Cahuc et Zylberberg voudraient que les économistes qu’ils reconnaissent comme compétents interviennent davantage dans les médias. Ils souhaiteraient également que ces mêmes médias n’invitent que des experts reconnus, qu’ils cessent de convoquer des personnes aux points de vue divergents pour assurer un « équilibre ». Ce sont là de vains souhaits. D’abord, parce que les chercheurs, comme l’a très bien montré Gérald Bronner dans sa démocratie des crédules ont autre chose à faire que de passer leur temps sur des plateaux télé à croiser le fer avec des professionnels de la rhétorique qui, en 3 ou 10 minutes, sont en mesure de troller allègrement, et à l’infini, un Prix Nobel. C’est une question d’allocation optimale des ressources. Les journaux, radios et télévisions ne sont pas stupides : quand ils peuvent avoir une pointure, ils la convoquent. Accesoirement, et sans aucune animosité sur ce point (je précise, car je crois en faire partie parfois), ce que Bronner appelle les « passeurs », les vulgarisateurs qui ne sont pas des sommités dans leur domaine, mais sont aptes à relayer le discours académique, sont totalement éliminés du raisonnement des auteurs (à titre personnel, je m’en fous, mon goût pour les médias n’étant que très limité ; bon, ok, la télé, ça paie bien et il faudrait que je songe un peu à ma retraite). Or, dans la logique de Bronner, non contraints par des missions plus impérieuses, contrairement aux chercheurs, ils sont une solution possible à la bêtise ambiante. Ce qui a un sens.

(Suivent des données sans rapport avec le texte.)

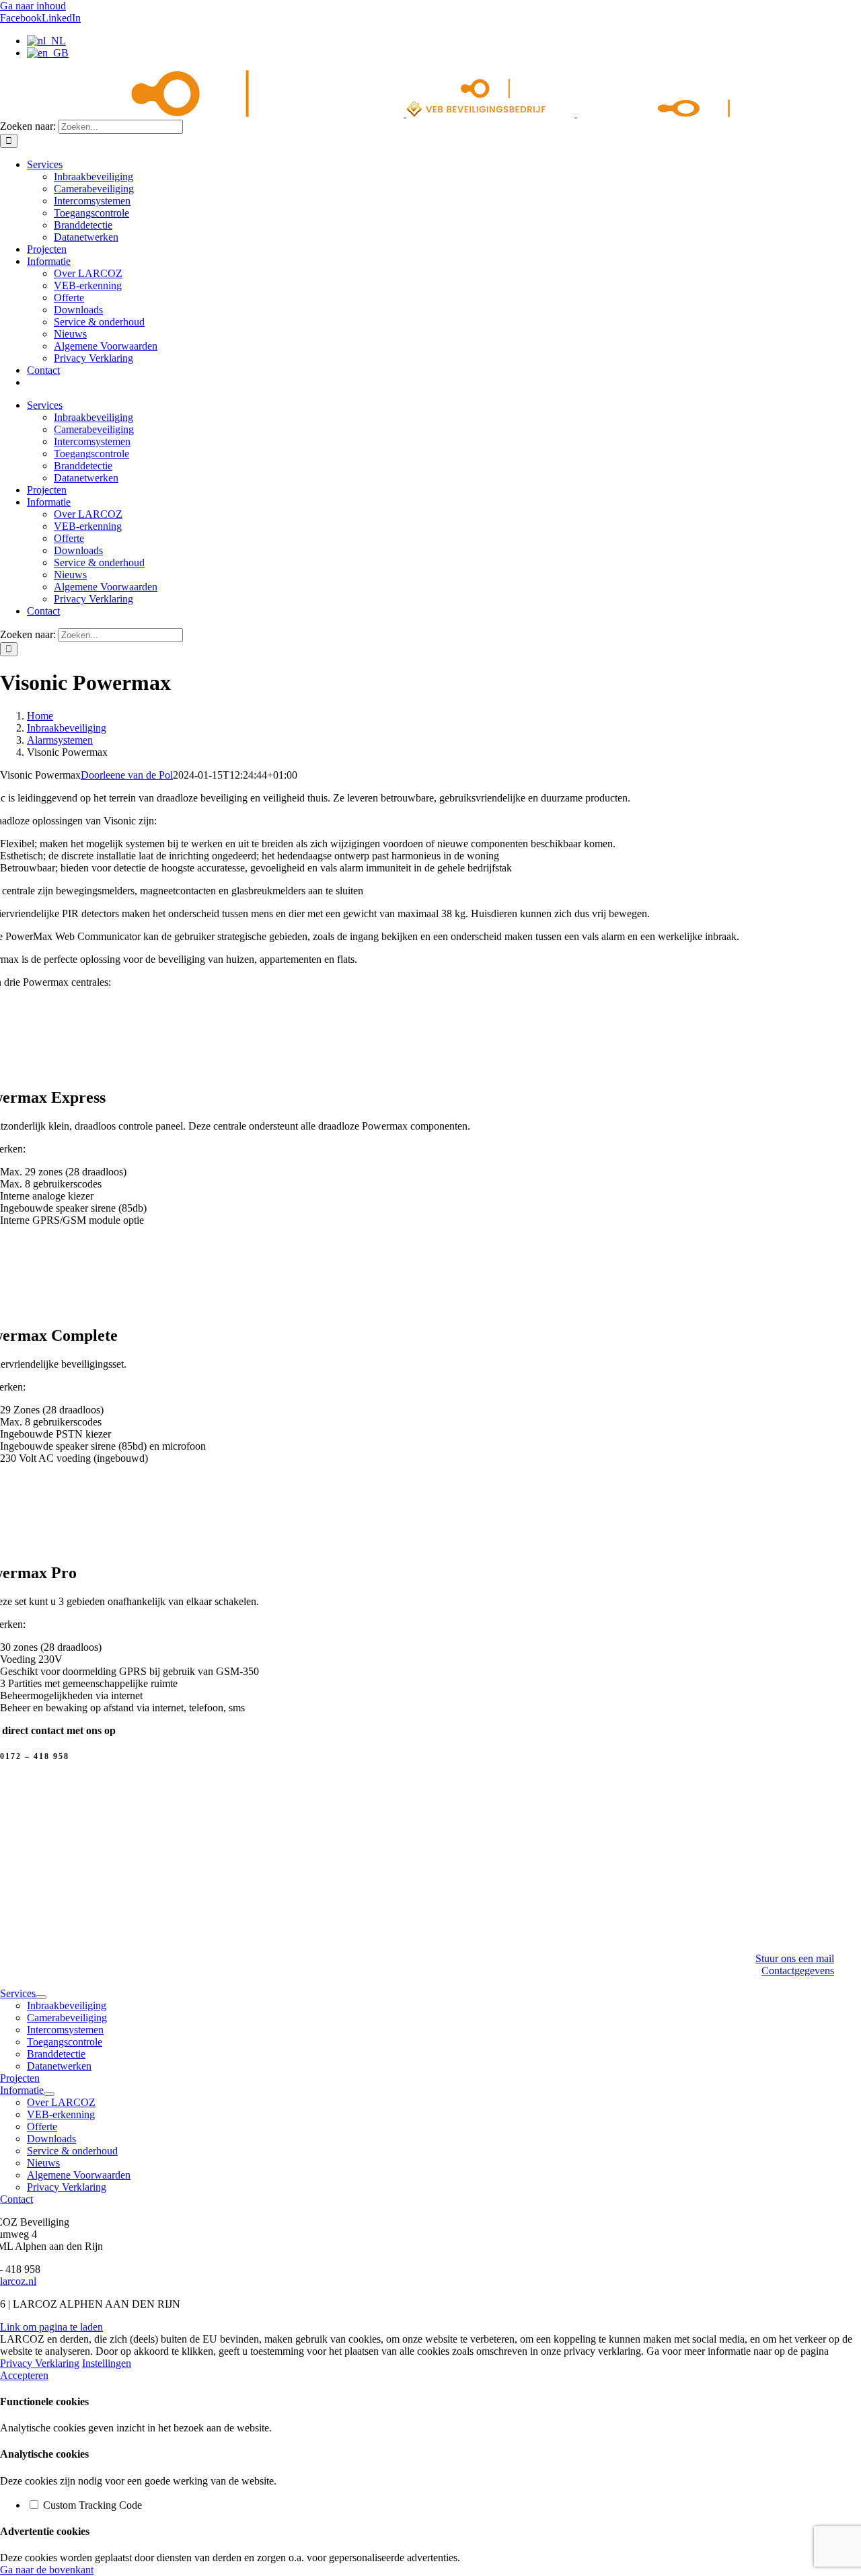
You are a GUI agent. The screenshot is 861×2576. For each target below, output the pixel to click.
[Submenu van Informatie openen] (49, 2094)
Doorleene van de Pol (127, 775)
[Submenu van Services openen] (41, 1997)
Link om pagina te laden (51, 2327)
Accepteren (24, 2375)
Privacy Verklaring (39, 2363)
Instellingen (106, 2363)
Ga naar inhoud (33, 5)
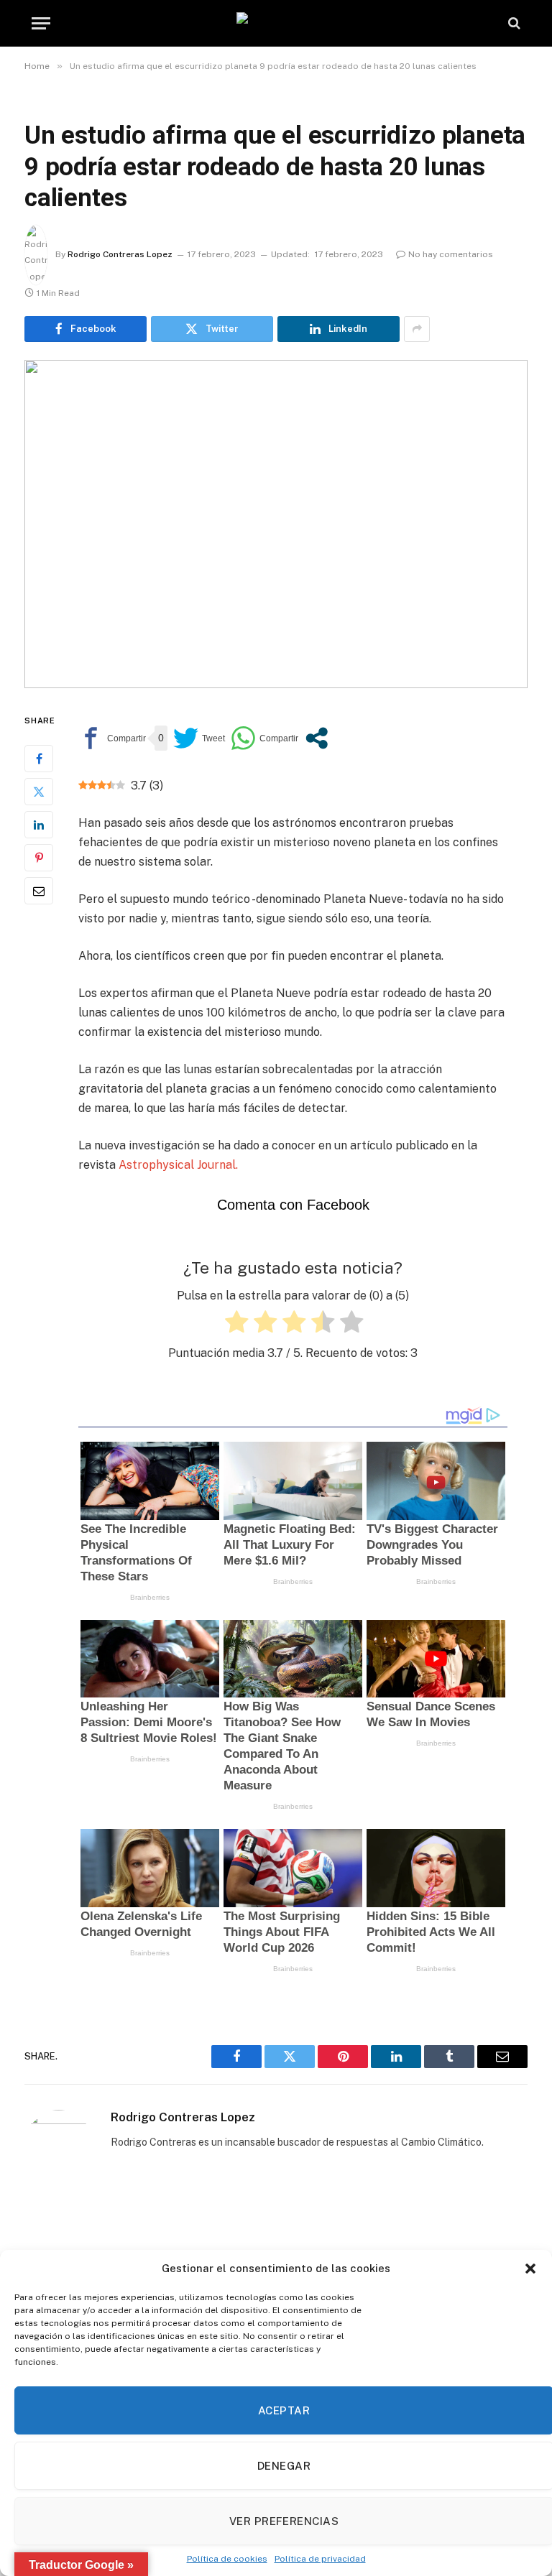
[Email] (38, 890)
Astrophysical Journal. (178, 1165)
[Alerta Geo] (276, 23)
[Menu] (41, 23)
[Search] (512, 23)
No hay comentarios (450, 254)
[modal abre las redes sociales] (316, 738)
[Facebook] (38, 758)
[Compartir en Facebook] (112, 738)
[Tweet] (199, 738)
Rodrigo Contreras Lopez (120, 254)
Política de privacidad (320, 2559)
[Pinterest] (38, 857)
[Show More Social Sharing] (417, 329)
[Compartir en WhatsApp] (264, 738)
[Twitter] (38, 791)
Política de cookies (227, 2559)
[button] (530, 2268)
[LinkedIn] (38, 824)
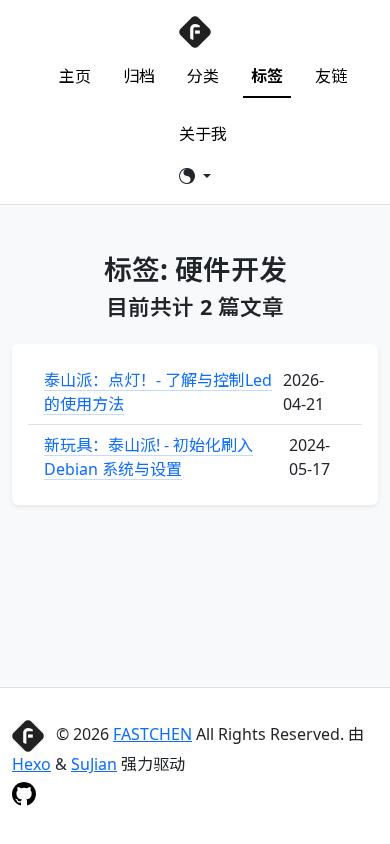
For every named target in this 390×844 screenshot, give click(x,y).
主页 (75, 76)
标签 (267, 76)
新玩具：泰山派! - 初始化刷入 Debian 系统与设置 (148, 457)
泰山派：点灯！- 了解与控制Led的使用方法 (158, 392)
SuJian (94, 764)
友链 (331, 76)
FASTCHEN (152, 734)
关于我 (203, 134)
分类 (203, 76)
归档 (139, 76)
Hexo (31, 764)
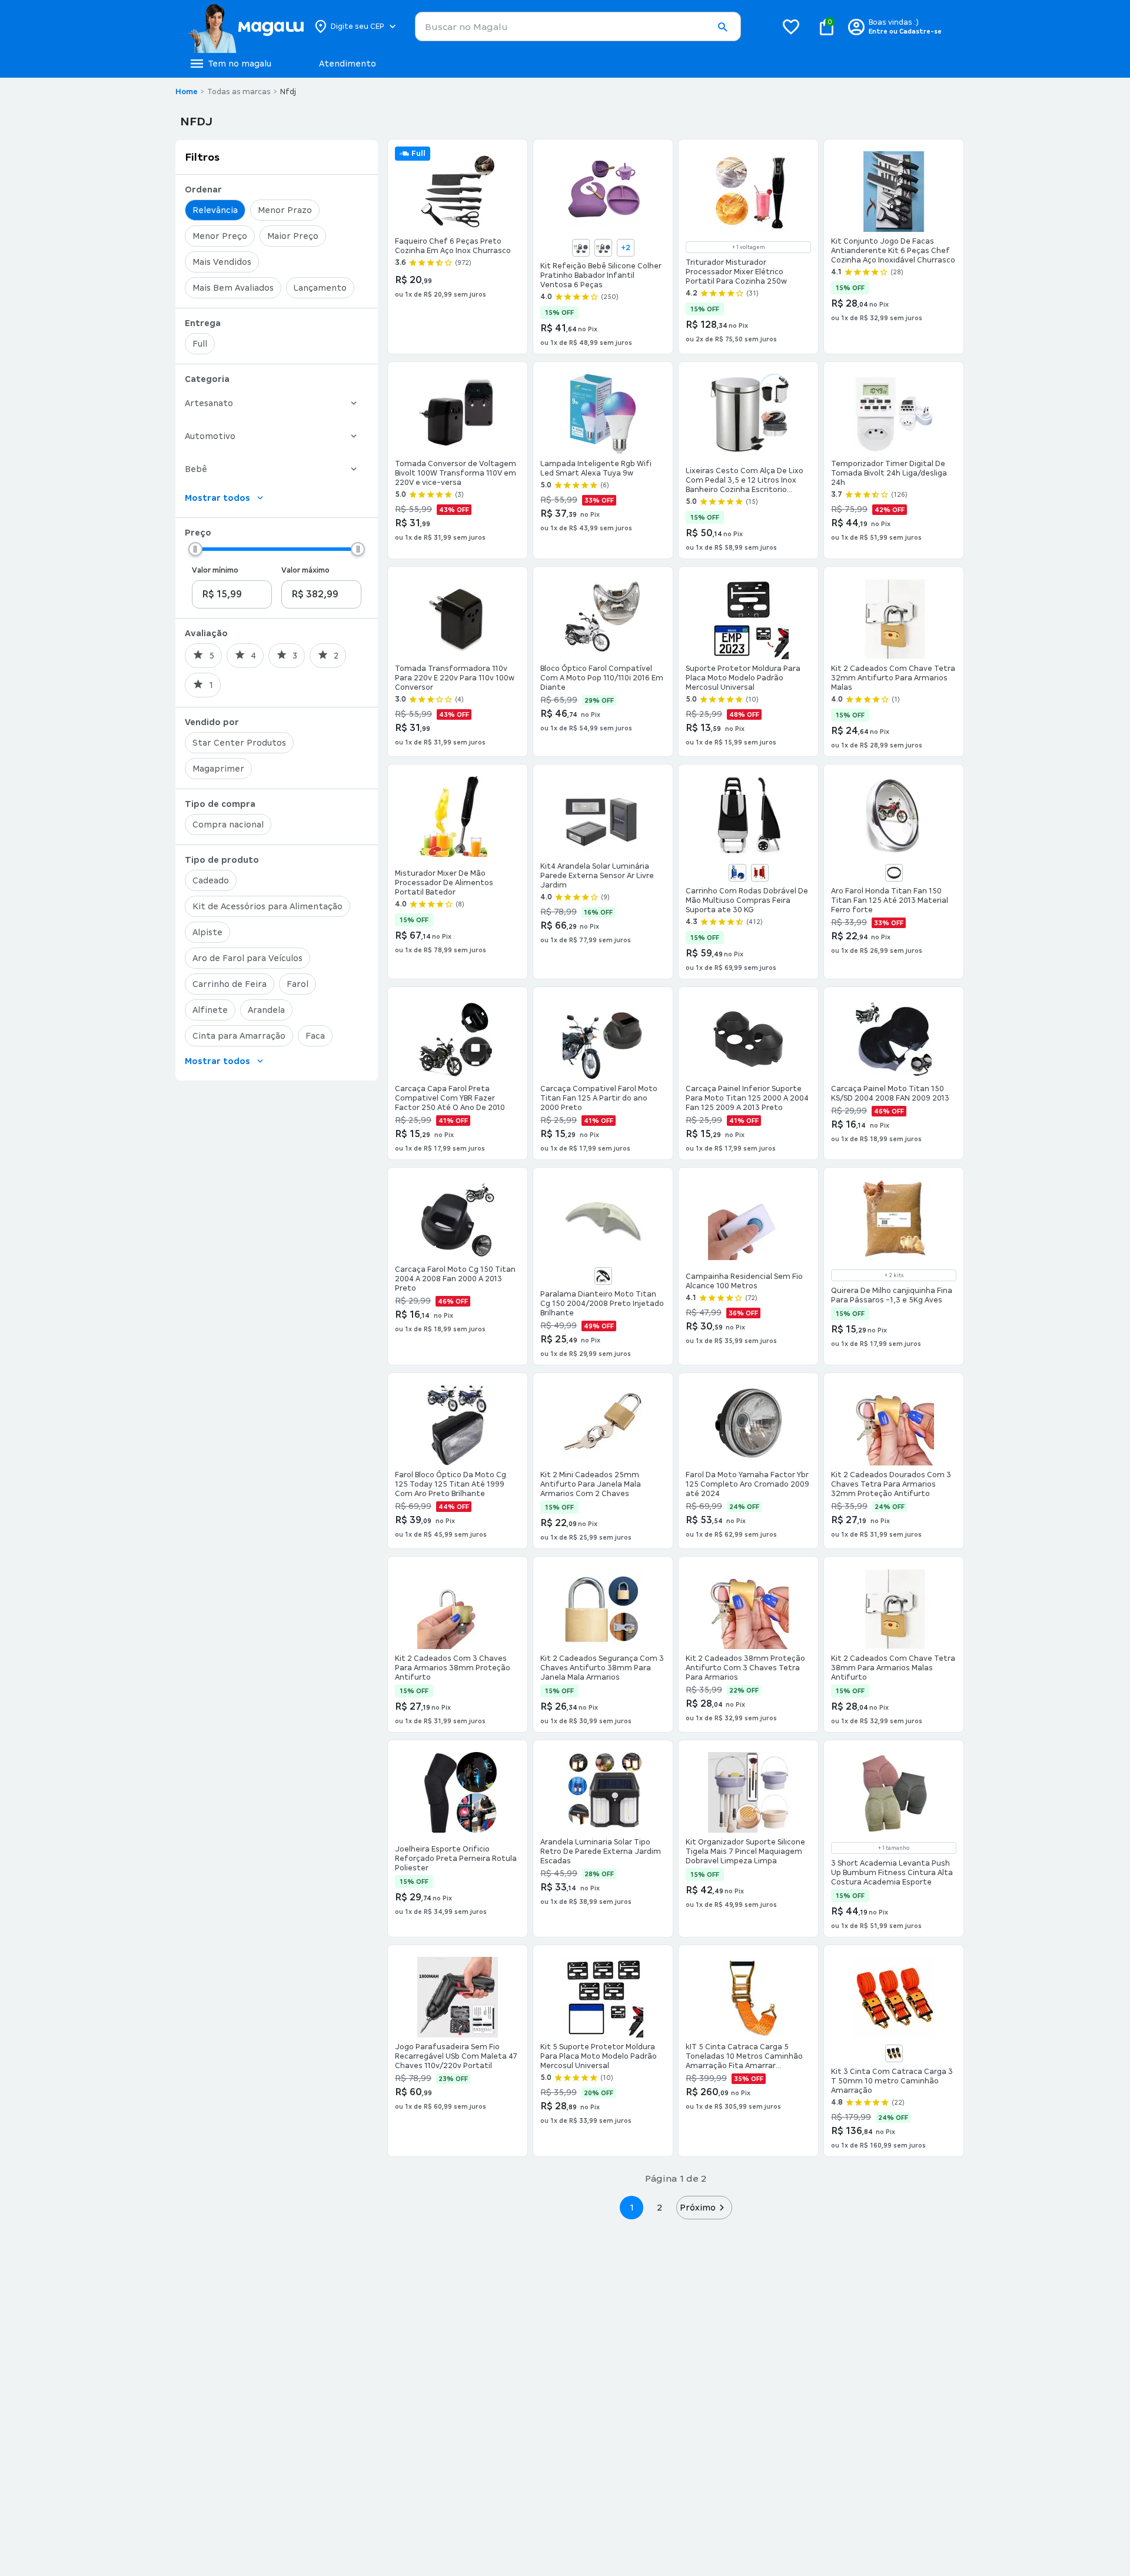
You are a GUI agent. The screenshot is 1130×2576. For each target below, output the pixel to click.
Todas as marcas (239, 92)
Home (186, 92)
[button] (722, 27)
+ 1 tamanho (893, 1848)
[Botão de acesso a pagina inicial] (245, 26)
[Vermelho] (760, 873)
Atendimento (347, 63)
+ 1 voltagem (748, 247)
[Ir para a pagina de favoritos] (791, 26)
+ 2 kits (894, 1275)
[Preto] (894, 873)
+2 (625, 248)
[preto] (894, 2053)
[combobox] (578, 26)
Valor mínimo (215, 570)
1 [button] (631, 2207)
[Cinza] (603, 248)
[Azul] (581, 248)
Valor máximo (305, 570)
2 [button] (660, 2207)
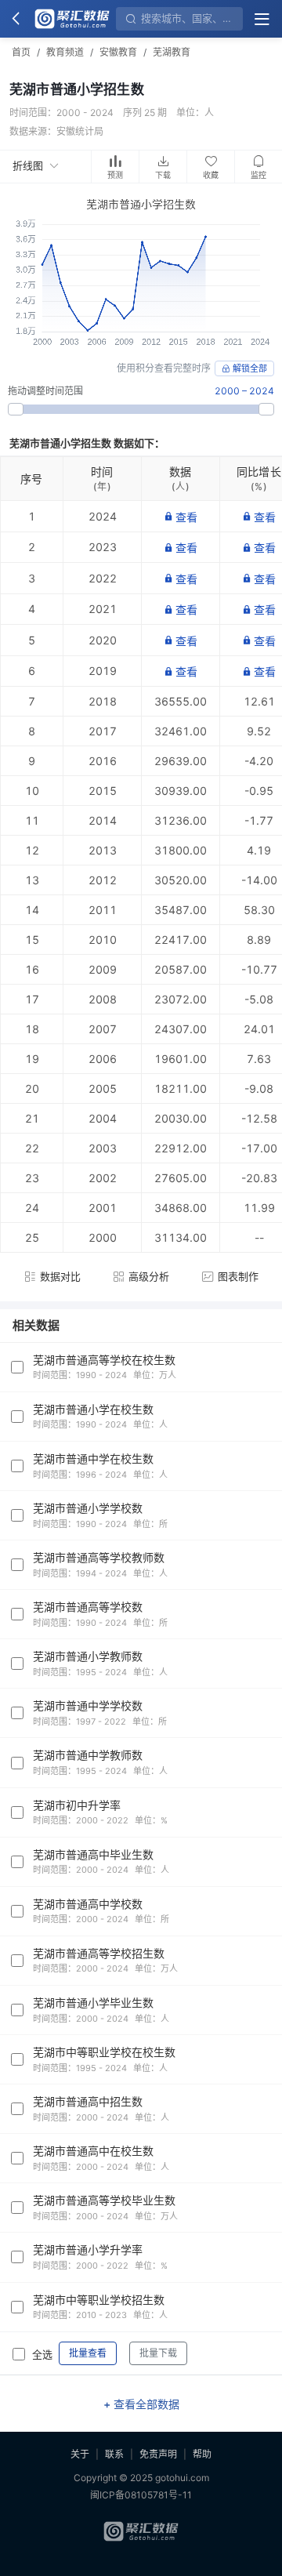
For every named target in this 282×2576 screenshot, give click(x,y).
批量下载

Surtout, ce que les auteurs ne prennent absolument pas en compte dans leur ouvrage et dans leurs préconisations, c’est la structure de la demande. Le grand public attend majoritairement – à ce jour – des débats économiques qu’ils mettent en scène de la baston, du simplisme et des opinions (statistiquement, bien sûr ; tout le public n’espère pas ça). Quand on est blogueur, on le sait. C’est comme ça ! et cela explique, en effet, qu’on trouve sur des plateaux de télévision ce qu’on pourrait appeler les « experts à la BFM TV ». Des incompétents qui glausent et que le public aime entendre déblatérer parce que l’expression « c’est compliqué » n’est pas souvent utilisée, que les idées sont directes, simples, définitives, et qu’il y en a pour tous les goûts dans l’affect, plutôt que la réflexion. Ce n’est certainement pas en donnant des injonctions aux médias qu’on va le faire. Est-ce que tout cela est sans espoir ? Certes, non. Mon expérience personnelle montre qu’on peut discuter avec des gens qui ont une vision de l’économie basée sur des opinions mal renseignées, en adoptant un point de vue mainstream et être écouté. Pour une raison simple : il y a beaucoup de connaissances valides et crédibles accumulées dans le corpus central de l’économie. Mais c’est une affaire de petits pas et de respect de beaucoup de choses. Respect des doutes des autres. Respect des préjugés (c’est humain d’en avoir). Respect des faits déroutants. Et… respect du processus par lequel on en est arrivé à conclure que les connaissances que l’on veut exposer sont valides. Les idées hétérodoxes les plus loufoques partent toujours sur des bases de vérité, aussi infimes soient-elles. Rejeter la critique par un argument d’autorité, ça ne marche pas (et c’est plutôt moche). Or, existe-t-il un plus bel argument d’autorité que d’interdire de parole au nom de la science ? Face à des fumistes de la pensée, il faut être malin. C’est tout l’inverse que fait ce livre.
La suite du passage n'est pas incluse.